Looking directly into the waning night, frowning, Pan Renik suddenly paused. Intangible masses of billows extended out to the horizon, of course, dusted white in places by the waning moon and, from underneath, by occasional flashes of far off lights, but there was . . . something else? A new scent? A sound he had not heard before?

He strained to hear, to sniff, to discern.

Nothing.

“Galls,” he swore, though he did not himself know to whom or what he referred.

Small evidences of life arose from the settlement below—a faint, chanted prayer (for the dead man, no doubt), and a child’s brief cry. They were returning to their beds. Wind and the creak of limbs joined with the voices. Belly full of wistfulness (and that’s about all), Pan Renik gave in to the profound wave of futility that suddenly washed over him, draining him of the small hopes he had detected on the night breezes.

Once in a while, like now, he deliberated opening his veins with a sharp piece of wood, spilling his thick red sap over the people below—

A loud wail brought him out of self-indulgence.

From above
.

He looked up.

From his nest
.

Pan Renik’s body went cold: he was utterly at a loss.
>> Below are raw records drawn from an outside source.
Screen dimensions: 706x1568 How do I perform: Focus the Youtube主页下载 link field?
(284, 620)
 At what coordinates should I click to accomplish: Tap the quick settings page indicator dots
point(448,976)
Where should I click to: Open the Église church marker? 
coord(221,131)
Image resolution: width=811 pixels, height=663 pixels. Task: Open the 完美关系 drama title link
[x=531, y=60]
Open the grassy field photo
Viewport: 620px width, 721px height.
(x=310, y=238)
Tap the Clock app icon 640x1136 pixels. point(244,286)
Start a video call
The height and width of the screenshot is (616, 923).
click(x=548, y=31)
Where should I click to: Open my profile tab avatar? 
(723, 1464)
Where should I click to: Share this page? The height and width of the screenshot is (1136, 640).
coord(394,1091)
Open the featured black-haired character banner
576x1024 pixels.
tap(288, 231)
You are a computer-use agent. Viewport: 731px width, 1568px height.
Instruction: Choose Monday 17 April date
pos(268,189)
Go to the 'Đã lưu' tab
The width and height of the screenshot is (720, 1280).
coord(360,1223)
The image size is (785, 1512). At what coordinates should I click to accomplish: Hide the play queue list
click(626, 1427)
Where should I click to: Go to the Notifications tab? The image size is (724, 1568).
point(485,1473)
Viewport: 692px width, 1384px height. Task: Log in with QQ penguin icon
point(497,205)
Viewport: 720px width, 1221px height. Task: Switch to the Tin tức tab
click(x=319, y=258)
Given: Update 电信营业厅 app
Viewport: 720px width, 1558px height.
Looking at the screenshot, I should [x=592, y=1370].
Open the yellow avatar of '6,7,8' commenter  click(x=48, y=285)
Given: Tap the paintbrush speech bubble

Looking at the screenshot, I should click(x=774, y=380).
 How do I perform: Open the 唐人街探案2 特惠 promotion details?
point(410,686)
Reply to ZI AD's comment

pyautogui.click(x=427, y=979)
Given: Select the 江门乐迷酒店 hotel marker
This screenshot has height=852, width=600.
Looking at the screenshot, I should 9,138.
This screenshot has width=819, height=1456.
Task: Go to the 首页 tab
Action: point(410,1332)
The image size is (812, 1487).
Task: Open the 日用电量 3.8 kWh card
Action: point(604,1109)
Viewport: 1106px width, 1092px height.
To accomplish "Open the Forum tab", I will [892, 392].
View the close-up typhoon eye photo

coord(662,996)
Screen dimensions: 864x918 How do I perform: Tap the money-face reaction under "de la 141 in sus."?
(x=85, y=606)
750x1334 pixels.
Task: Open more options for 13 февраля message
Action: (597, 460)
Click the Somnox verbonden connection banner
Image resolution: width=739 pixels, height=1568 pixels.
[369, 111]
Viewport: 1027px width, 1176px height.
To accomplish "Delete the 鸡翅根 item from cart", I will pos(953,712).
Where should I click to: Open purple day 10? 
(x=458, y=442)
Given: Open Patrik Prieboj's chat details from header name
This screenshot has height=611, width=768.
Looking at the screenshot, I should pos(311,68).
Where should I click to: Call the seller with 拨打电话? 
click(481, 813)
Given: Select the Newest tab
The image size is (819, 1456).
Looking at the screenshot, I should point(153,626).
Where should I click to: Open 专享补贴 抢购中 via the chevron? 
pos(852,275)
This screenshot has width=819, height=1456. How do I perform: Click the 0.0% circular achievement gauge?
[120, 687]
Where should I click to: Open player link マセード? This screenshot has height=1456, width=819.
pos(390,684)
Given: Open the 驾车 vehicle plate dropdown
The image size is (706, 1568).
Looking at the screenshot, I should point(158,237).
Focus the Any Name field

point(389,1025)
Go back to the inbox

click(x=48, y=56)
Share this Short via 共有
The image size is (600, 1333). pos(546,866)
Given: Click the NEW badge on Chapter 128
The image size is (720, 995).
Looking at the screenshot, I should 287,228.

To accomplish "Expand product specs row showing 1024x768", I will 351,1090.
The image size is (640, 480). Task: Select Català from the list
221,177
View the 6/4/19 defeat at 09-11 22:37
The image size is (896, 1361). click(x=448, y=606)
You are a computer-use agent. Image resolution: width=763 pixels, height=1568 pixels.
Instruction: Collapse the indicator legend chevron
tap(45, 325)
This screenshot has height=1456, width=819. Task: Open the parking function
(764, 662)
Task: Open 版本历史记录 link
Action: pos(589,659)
The wail had not been the caw of a lemur or the scream of a nighthawk. Maybe he’d misheard? Had gliders arrived, in his absence, to romp with abandon on the woven leaves of his bower? No. The cry had been from none of these sources: it had been from a person, a person in need, a person in distress.

A person in his nest.

No one could ever have climbed up while he was gone. No other citizen came here. There was not one in the settlement who could climb as well as he, none brave enough to leave the nets and webs and safeguards they all pathetically clung to down there. Not even padres had the balls to come up.

He made a few low hooting noises, to relieve his anxiety, and bobbed his head.

Who in the world could be up there?

After a few beats of his heart—wondering for just a moment if he should wait until the sun rose farther, so he could see the situation better—Pan Renik forced himself to subdue his fears and climb higher. Still, to his shame, his limbs shook and his bladder tightened as he circled underneath his nest. (Was he weak, like the rest of them? Surely not: he was a brave, exiled warrior!)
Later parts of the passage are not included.